*Task description*
Below are records with pictures; copy word for word only the lines between the line with "Viewport: 1063px width, 689px height." and the line with "the email as", inclusive, and drop the pictures.

*Data in this exercise*
----------

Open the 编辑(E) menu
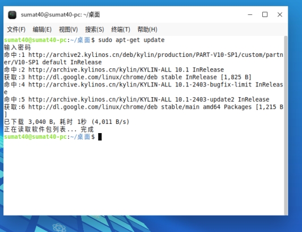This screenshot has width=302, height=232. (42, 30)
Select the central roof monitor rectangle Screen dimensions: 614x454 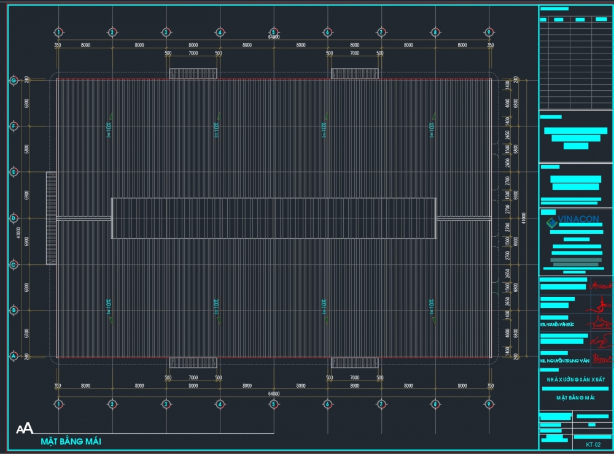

----------

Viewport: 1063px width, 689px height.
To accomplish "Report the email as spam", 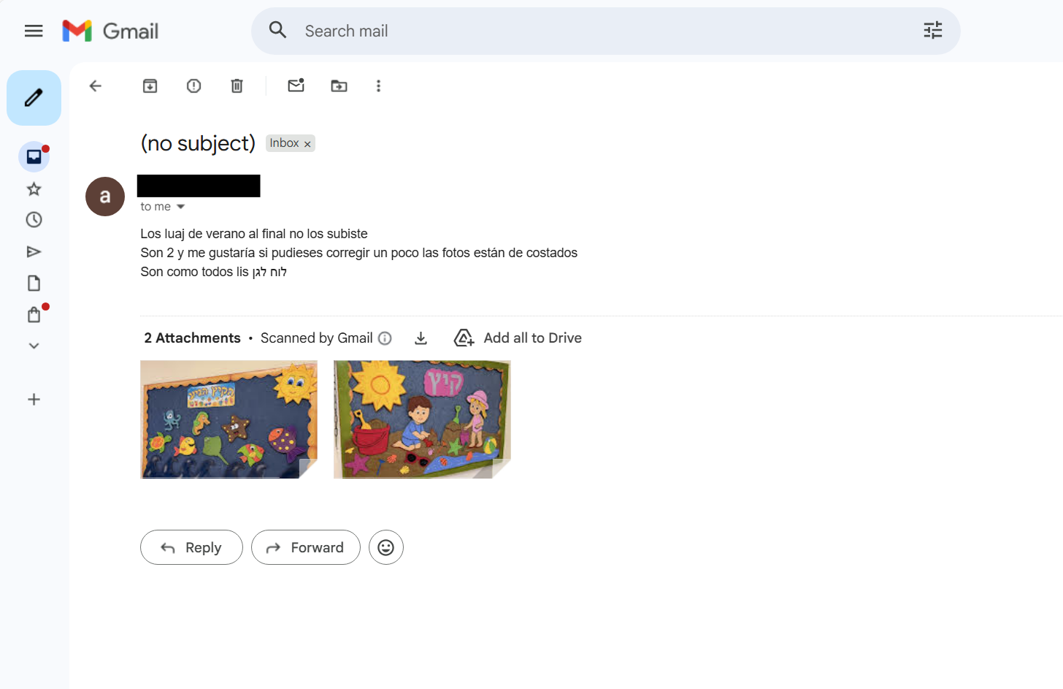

----------

*Exercise result*
Viewport: 1063px width, 689px height.
To accomplish "Report the email as spam", 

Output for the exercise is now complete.